Currently VRRP is only compatible with routed deployments.

VRRP Hardware Compatibility

VRRP requires network interface hardware on which DPDK PMDs support programming an additional MAC address. Without this capability, the interface cannot receive traffic addressed to the VRRP MAC address.

The following DPDK PMDs are supported:

  • em

  • fm10k

  • i40e

  • iavf

  • ice

  • igb

  • ixgbe

  • mlx4

  • mlx5

  • virtio

Disable Source Pruning

Some poll mode drivers (PMDs) require configuration changes for VRRP to function. Specifically, devices from the Intel X710/XL710 Family use the I40E PMD which has issues with VRRP due to “source pruning”. When a VRRP virtual MAC address is added to the NIC, source pruning causes any received packets which have that virtual MAC address as the source MAC address to be dropped. This can cause a VRRP VR to fail to receive advertisements from a higher priority peer after it enters the master state. The end result is more than one VRRP VR thinks it is in the master state.

There is a device argument to disable this behavior which allows VRRP to function normally.

Determine if the driver is affected

The first step is to check the hardware used by TNSR to see if it is affected. The easiest way is to check sudo vppctl show hardware-interfaces from a shell prompt. Affected interfaces have Intel X710/XL710 Family in their output. For example:

[...]
TenGigabitEthernet6/0/0            3     up   TenGigabitEthernet6/0/0
  Link speed: 10 Gbps
  RX Queues:
    queue thread         mode
    0     main (0)       polling
  Ethernet address 00:e0:ed:87:24:54
  Intel X710/XL710 Family
[...]

Any interfaces participating in VRRP from this device family must have source pruning disabled.

Set Device Argument

To disable source pruning, set the device argument disable_source_pruning=1 on each affected interface.

See also

For more information on setting device arguments, see DPDK Configuration.
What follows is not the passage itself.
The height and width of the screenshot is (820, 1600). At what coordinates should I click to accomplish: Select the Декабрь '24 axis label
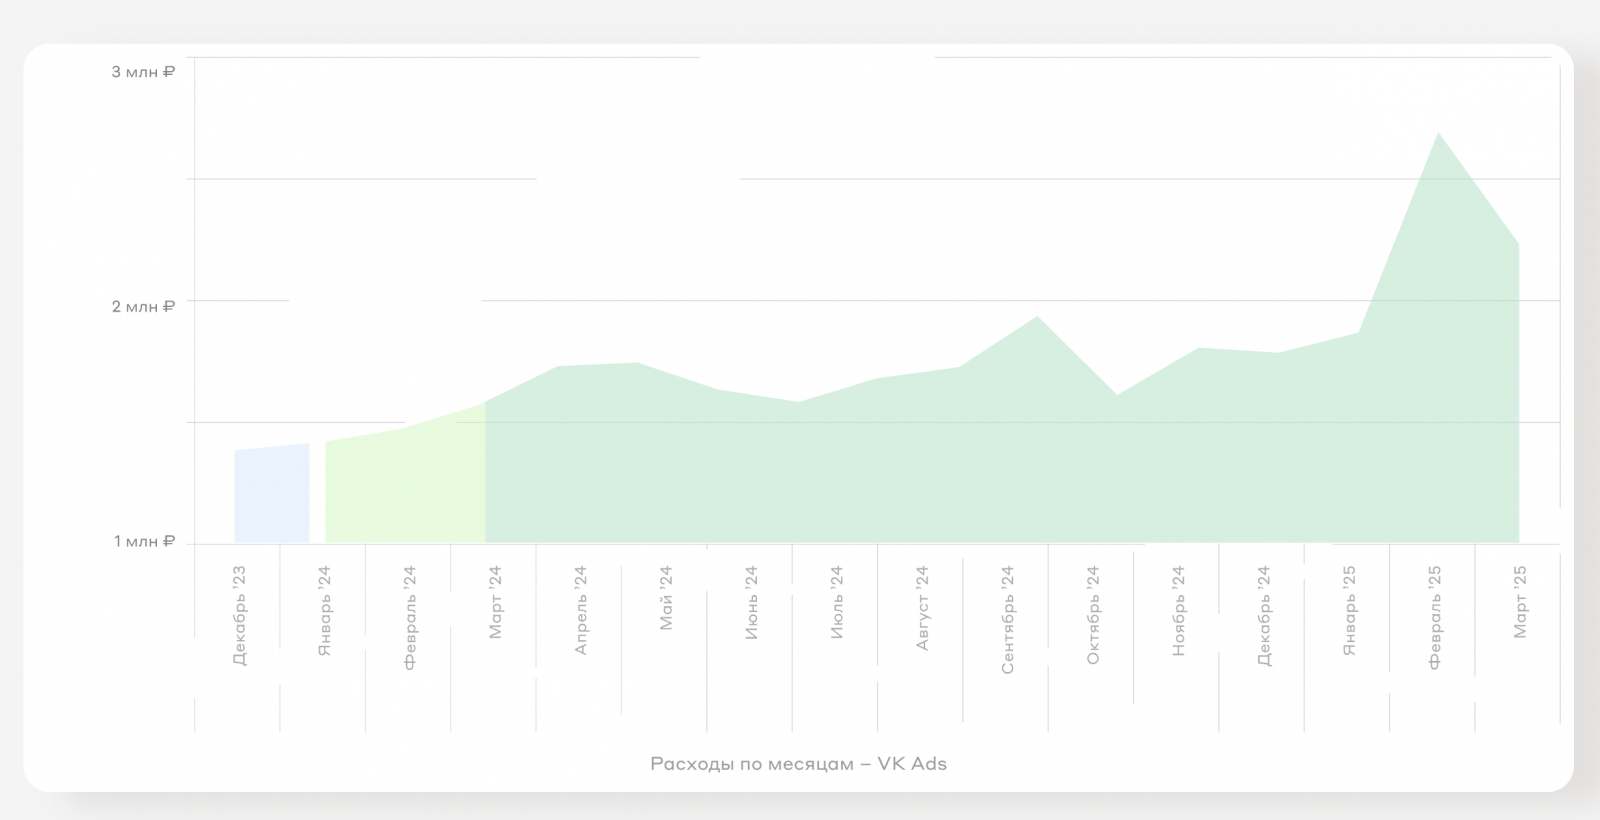point(1264,615)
Using the example above, to disable it on that device, use:

tnsr(config)# dataplane dpdk dev 0000:06:00.0 network devargs disable_source_pruning=1

Alternately, disable it on all interfaces by setting it as a default network device configuration parameter:

tnsr(config)# dataplane dpdk dev default network devargs disable_source_pruning=1

Restart the dataplane to activate the changes:

tnsr(config)# service dataplane restart

VRRP and NAT

VRRP may not be used on interfaces involved in outbound NAT when the VR priority is 255. Currently there is an interaction between NAT and VRRP in this case which leads to both nodes failing to receive and process VRRP advertisements from peers. When NAT is present on outbound NAT interfaces, use a lower priority value. Conflicting configurations will be rejected by input validation.

See also

See the recipe VRRP with Outside NAT for a compatible example configuration.

VRRP and Reflect ACLs

As there is not yet a method for VRRP cluster nodes to share state data, using reflect type ACLs may result in active connections being dropped when control is transferred between cluster nodes. New connections may be made immediately.

VRRP and AWS/Azure

Currently VRRP does not support unicast peers for routed environments such as AWS and Azure. This functionality will be added in a future release.